Um evento de alcance nacional com um conferencista de renome internacional. O formato convencional do presencial físico deu lugar a um evento presencial virtual. Tudo normal para os dias de hoje. O tema abordou a necessidade de humanização das nossas relações, dando ênfase a importância de Ser ao se conectar com o outro, diminuindo a importância do Ter em comparação com o outro. Desenvolver ou se reconectar com mais profundidade com a nossa dimensão humana de bondade, compaixão e compartilhamento. O conferencista iniciou saudando a todos e lamentando o fato de que o evento não aconteceria com a presença física de todos, o que o impediria de abraçar as pessoas. Todos concordamos. Ele prosseguiu, dizendo:
– Fiquei muito triste. Quando me convidaram para o evento comprei uma Harley Davidson nova para fazer o percurso até o evento com a minha companheira…

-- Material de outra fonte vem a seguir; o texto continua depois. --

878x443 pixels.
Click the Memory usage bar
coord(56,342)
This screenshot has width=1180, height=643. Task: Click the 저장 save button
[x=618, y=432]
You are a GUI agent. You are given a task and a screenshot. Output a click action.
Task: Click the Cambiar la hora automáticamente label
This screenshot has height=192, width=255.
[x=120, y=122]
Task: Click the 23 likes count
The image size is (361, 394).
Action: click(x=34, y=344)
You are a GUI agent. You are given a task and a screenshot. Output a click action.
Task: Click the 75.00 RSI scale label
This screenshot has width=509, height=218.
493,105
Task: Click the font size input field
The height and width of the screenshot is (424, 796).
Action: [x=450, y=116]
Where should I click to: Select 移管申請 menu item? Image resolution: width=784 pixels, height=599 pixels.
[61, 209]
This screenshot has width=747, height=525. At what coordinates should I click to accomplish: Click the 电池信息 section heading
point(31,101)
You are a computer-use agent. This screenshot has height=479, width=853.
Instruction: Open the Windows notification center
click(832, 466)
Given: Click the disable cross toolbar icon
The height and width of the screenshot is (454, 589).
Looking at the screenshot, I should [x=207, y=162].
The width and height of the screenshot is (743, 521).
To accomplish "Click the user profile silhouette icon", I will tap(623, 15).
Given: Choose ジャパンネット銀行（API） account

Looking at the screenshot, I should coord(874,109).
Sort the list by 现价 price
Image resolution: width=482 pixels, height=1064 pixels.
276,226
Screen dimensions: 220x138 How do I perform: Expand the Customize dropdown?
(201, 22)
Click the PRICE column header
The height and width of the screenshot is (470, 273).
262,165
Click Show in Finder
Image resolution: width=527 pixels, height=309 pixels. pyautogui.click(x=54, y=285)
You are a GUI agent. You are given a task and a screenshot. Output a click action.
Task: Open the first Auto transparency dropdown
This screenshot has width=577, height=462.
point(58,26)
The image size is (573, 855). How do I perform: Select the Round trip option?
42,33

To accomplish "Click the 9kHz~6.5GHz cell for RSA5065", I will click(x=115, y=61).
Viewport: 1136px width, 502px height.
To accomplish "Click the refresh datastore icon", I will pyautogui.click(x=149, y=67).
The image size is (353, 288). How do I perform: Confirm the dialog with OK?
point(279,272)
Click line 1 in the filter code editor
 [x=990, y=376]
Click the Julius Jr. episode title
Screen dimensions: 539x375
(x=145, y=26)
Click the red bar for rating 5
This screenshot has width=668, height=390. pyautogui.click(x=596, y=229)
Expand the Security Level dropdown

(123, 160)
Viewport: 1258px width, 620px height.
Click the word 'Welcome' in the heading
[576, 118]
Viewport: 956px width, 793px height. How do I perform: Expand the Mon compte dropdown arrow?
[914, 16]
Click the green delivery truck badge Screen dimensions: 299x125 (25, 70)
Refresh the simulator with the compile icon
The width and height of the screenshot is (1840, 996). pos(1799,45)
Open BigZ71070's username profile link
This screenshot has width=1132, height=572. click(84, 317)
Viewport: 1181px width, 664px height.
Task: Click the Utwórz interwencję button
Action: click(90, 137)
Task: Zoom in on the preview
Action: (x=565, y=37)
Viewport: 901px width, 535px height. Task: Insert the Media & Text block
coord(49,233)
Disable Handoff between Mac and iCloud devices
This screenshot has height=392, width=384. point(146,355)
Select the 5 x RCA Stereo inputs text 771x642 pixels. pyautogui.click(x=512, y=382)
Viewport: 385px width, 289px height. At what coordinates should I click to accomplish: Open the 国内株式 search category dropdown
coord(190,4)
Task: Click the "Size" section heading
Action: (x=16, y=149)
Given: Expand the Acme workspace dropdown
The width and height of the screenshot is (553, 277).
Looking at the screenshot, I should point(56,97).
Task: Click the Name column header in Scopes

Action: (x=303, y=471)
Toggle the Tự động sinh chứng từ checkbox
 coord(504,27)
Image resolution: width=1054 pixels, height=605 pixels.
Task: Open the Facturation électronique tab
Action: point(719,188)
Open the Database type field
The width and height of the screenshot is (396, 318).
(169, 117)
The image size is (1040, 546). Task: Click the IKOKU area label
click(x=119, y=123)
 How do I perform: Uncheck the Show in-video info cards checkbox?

Fiquei atônito. Não entendi a relação do comentário da compra de uma moto com o tema de humanizar as relações. Nada contra o conferencista ter uma moto, mas despropositado o comentário de ter comprado uma moto na abertura de um evento que fala de dirigir o foco das ações para o desenvolvimento do ser humano. Uma moto de uma marca que destaca a importância do Ter em detrimento do Ser, em que a ideia de realização pessoal se conecta com a comparação e não com evolução. O comentário nos leva a pensar que podemos ser donos de algo ou de alguém num evento que busca levar as pessoas a tomar consciência da importância de entender o sentido daquilo que se faz e daquilo que se é. É meu julgamento? Sim, um julgamento baseado na minha crença de que não podemos ser donos de nada, mas que podemos nos apropriar daquilo que pensamos que temos. Dono tem a ver com possuir. Apropriar-se está ligado com fruir. Quantos de nós pensaram ou pensam ser donos de uma moto, de uma casa, de um carro, de um barco ou de uma empresa? Quem de nós nunca usou a expressão “meu marido” ou “minha esposa” como uma forma explícita de se acreditar dono ou no mínimo carregado de uma implícita pretensão de propriedade? O que fazer? Particularmente vejo que o primeiro passo é se desapegar do sentimento de posse para poder fruir do sentido. Não é algo fácil, mas tenho a convicção de que não possuo nada daquilo que penso ser meu, porém posso me apropriar daquilo que penso que tenho. O Natal é um período apropriado para se apropriar. Como se desapegar da ideia de ser dono de algo? De uma casa, por exemplo, basta entender o seu sentido e transformá-la num lar para que se diminua a importância da posse. Ao entender que você não possui a madeira ou tijolos que compõem a casa, mas que é nessa estrutura física que você construiu um lar, cada um dará sentido a limpar, pintar, reformar e organizar a casa para abrigar o seu lar. E isso se aplica aos amigos, ao cônjuge a as pessoas com quem você convive. Elas não são “suas” posses, mas você pode se apropriar da relação e fruir do sentido. Com isso, você vai se dedicar a manter as relações, apropriando-se e dando amor, amizade, confiança e lealdade.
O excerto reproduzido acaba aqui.